Un problema che si sta manifestando è
che la conoscenza e la discussione di queste
problematiche ora viaggia solo in Rete e poco
sulla stampa e gli altri media; questo, se
da una parte è un fatto positivo perchè
comunque aumenta il numero di persone che
sentono parlare questi problemi, dall'altra
ne provoca spesso la banalizzazione, la semplificazione,
la distorsione, fino ad ostacolare la comprensione
della realtà.
PI: E come agire su questa..
semplificazione?
MC: Eventi come e-privacy
o lo stesso Big
Brother Award, che sono fortemente specializzati,
restano irrinunciabili per impedire che l'amplificazione
della Rete distorca o cancelli i reali messaggi.

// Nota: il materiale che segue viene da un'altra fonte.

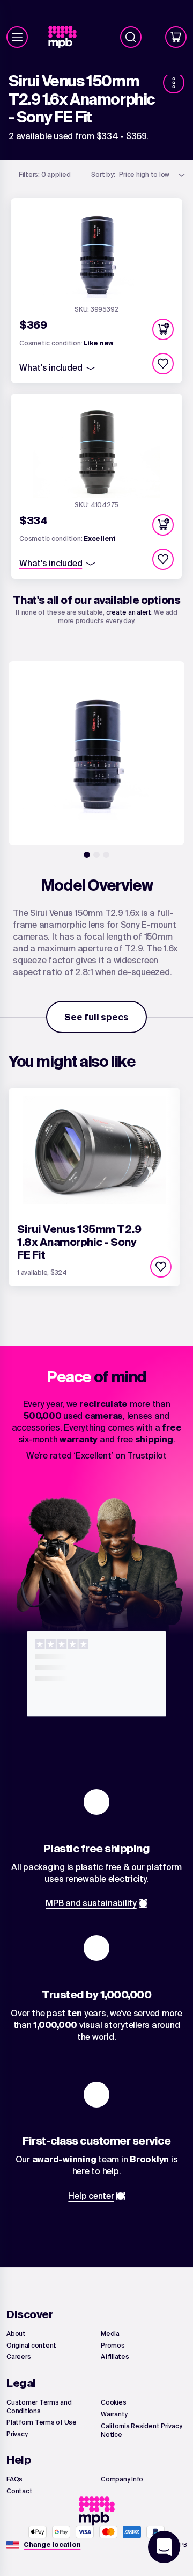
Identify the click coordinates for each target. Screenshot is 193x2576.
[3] (106, 855)
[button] (163, 329)
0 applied (45, 174)
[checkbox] (163, 363)
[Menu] (17, 37)
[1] (87, 855)
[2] (96, 855)
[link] (66, 37)
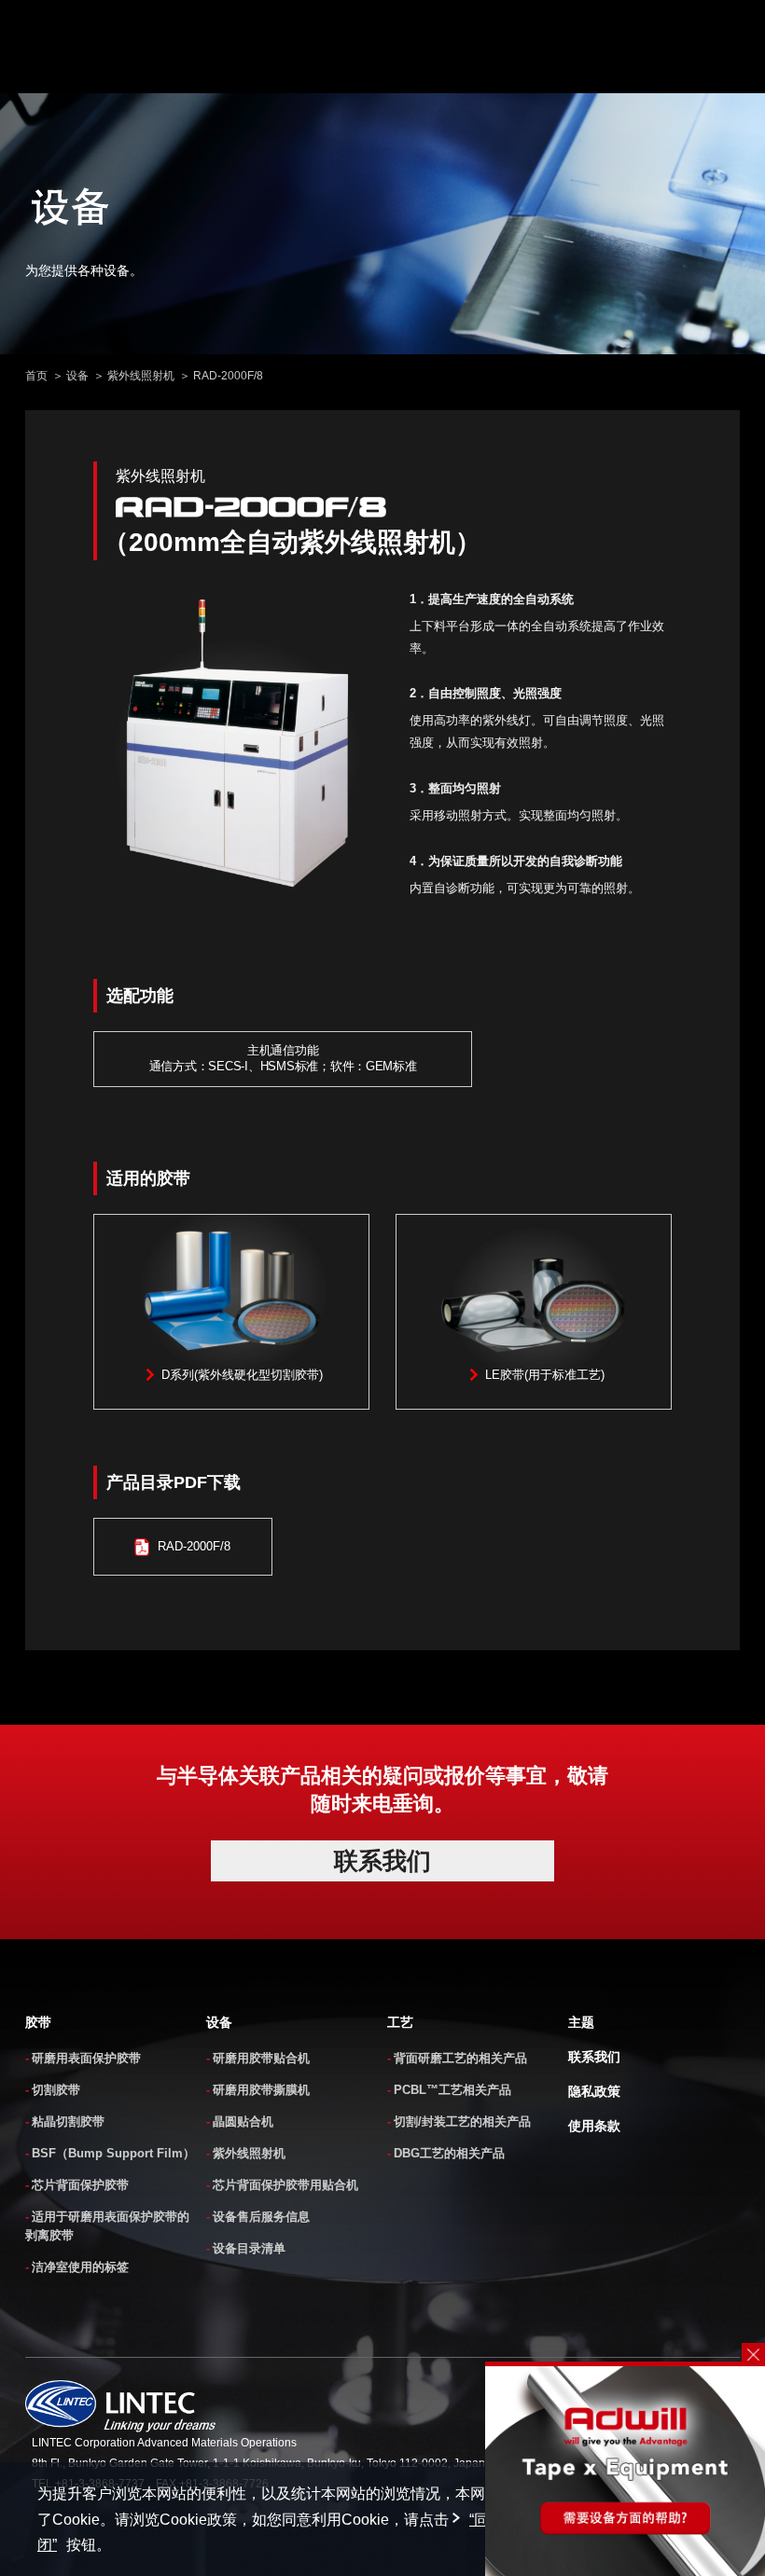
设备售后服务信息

Questo è un trend che abbiamo avuto
modo di percepire anche durante l'organizzazione
di e-privacy, dal 2002 ad oggi. Il livello
qualitativo dell'evento è cresciuto
ogni oltre nostra più rosea aspettativa,
ma a questo non ha corrisposto un'analoga
crescita di partecipazione di persone e di
copertura da parte dei media, che sono rimaste
costanti, se non addirittura in leggero calo.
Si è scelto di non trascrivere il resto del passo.